Beneath the milk-white thorn that scents the evening gale.

Robert Burns (1759-1796): The Cotter's Saturday Night.

  A thorn in the flesh.

New Testament: 2 Corinthians xii. 7.

  One thorn of experience is worth a whole wilderness of warning.

James Russell Lowell (1819-1891): Among my Books. First Series. Shakespeare Once More.

Her modest looks the cottage might adorn,

Sweet as the primrose peeps beneath the thorn.

Oliver Goldsmith (1728-1774): The Deserted Village. Line 329.

But ne'er the rose without the thorn.

Robert Herrick (1591-1674): The Rose.

Flowers of all hue, and without thorn the rose.

John Milton (1608-1674): Paradise Lost. Book iv. Line 256.

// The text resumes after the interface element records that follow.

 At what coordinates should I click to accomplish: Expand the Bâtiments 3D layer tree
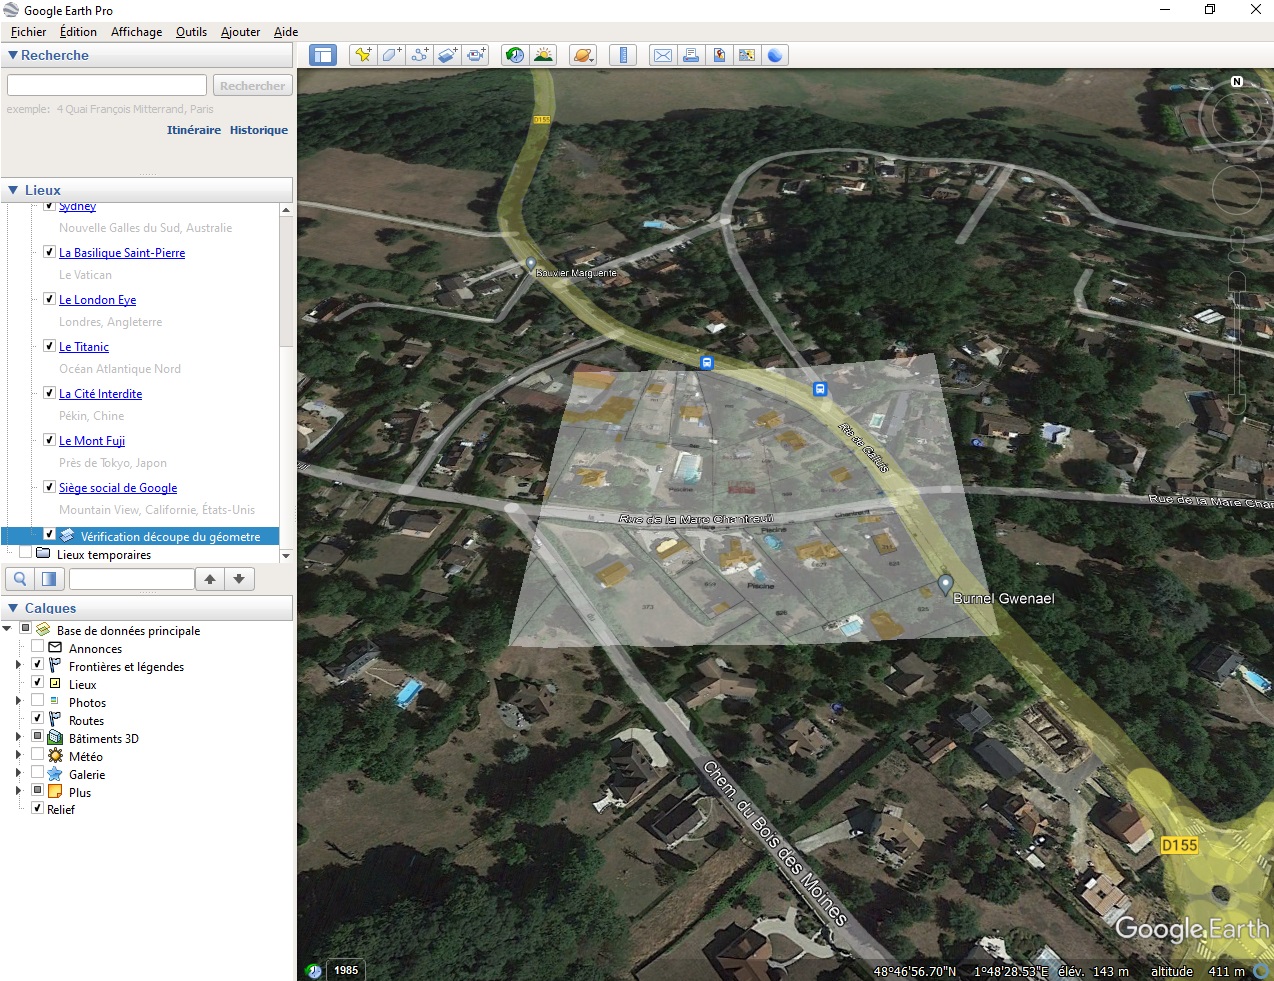point(18,738)
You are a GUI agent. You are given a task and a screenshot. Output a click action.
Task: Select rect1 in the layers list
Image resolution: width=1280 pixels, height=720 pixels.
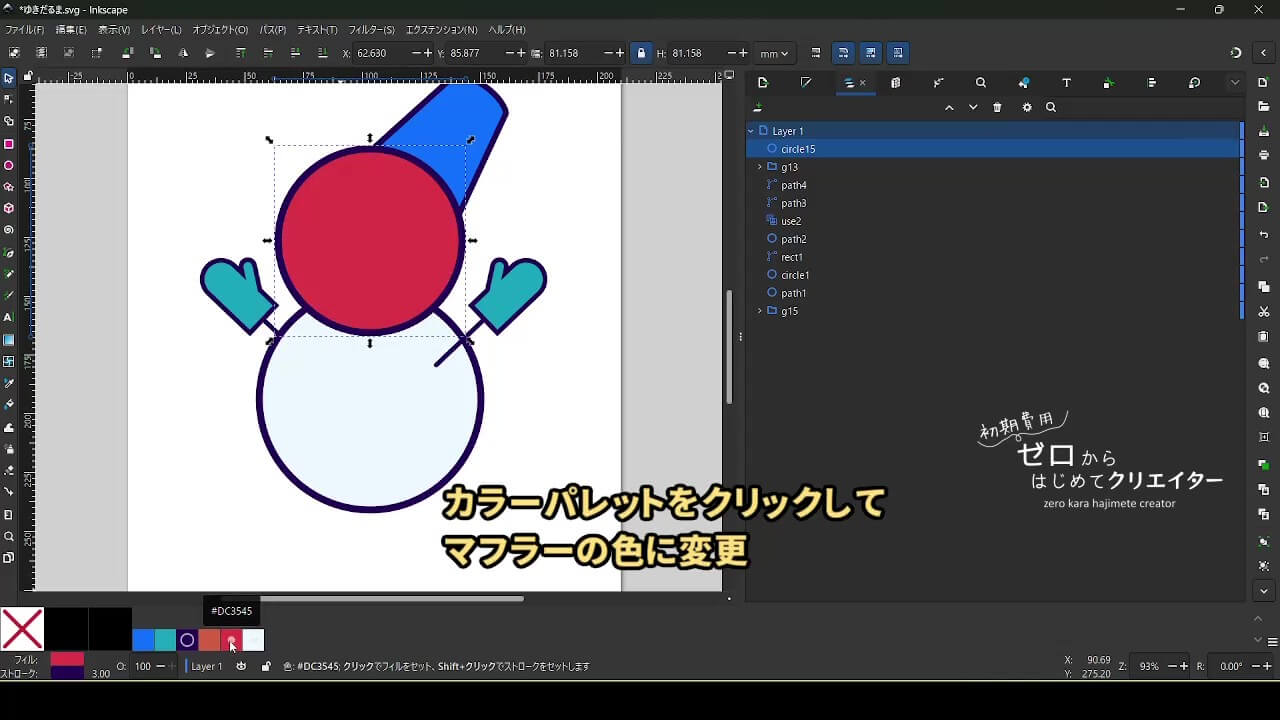click(792, 257)
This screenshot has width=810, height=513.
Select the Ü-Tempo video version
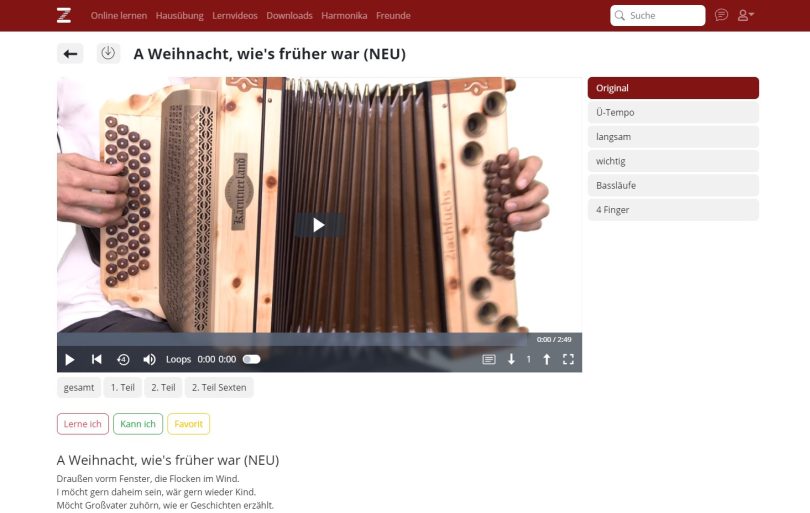point(673,112)
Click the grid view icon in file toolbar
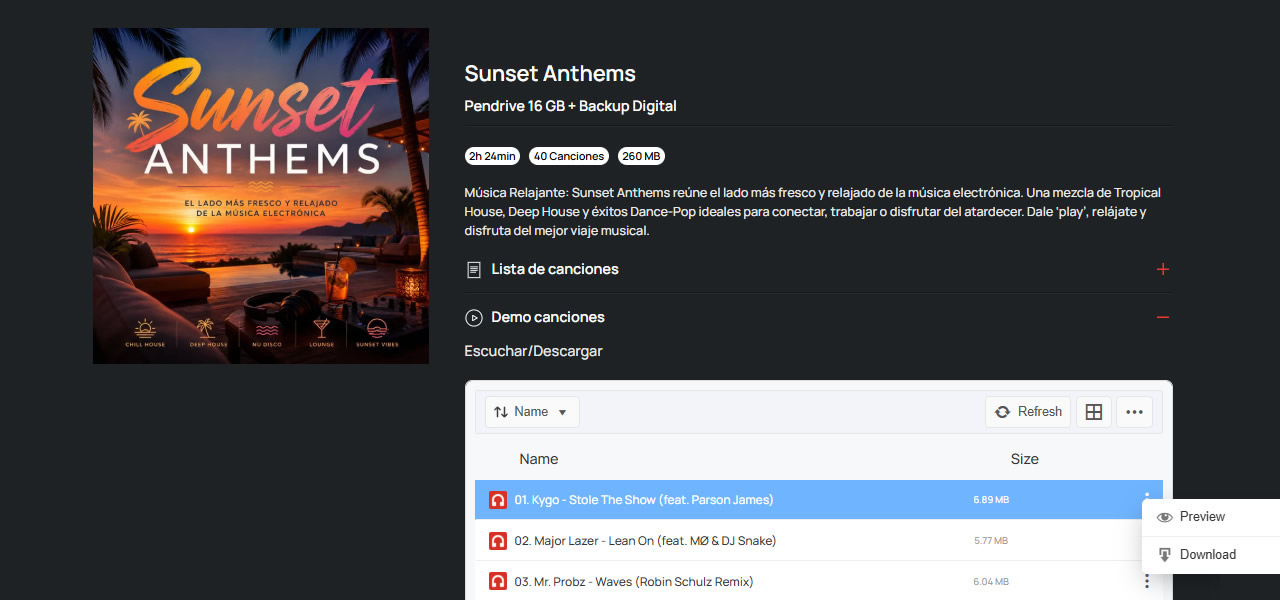 click(x=1094, y=412)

Life let us cherish, while yet the taper glows,

And the fresh flow'ret pluck ere it close;

Why are we fond of toil and care?

Why choose the rankling thorn to wear?

J M Usteri (1763-1827): Life let us cherish.

But earthlier happy is the rose distill'd

Than that which withering on the virgin thorn

Grows, lives, and dies in single blessedness.

William Shakespeare (1564-1616): A Midsummer Night's Dream. Act i. Sc. 1.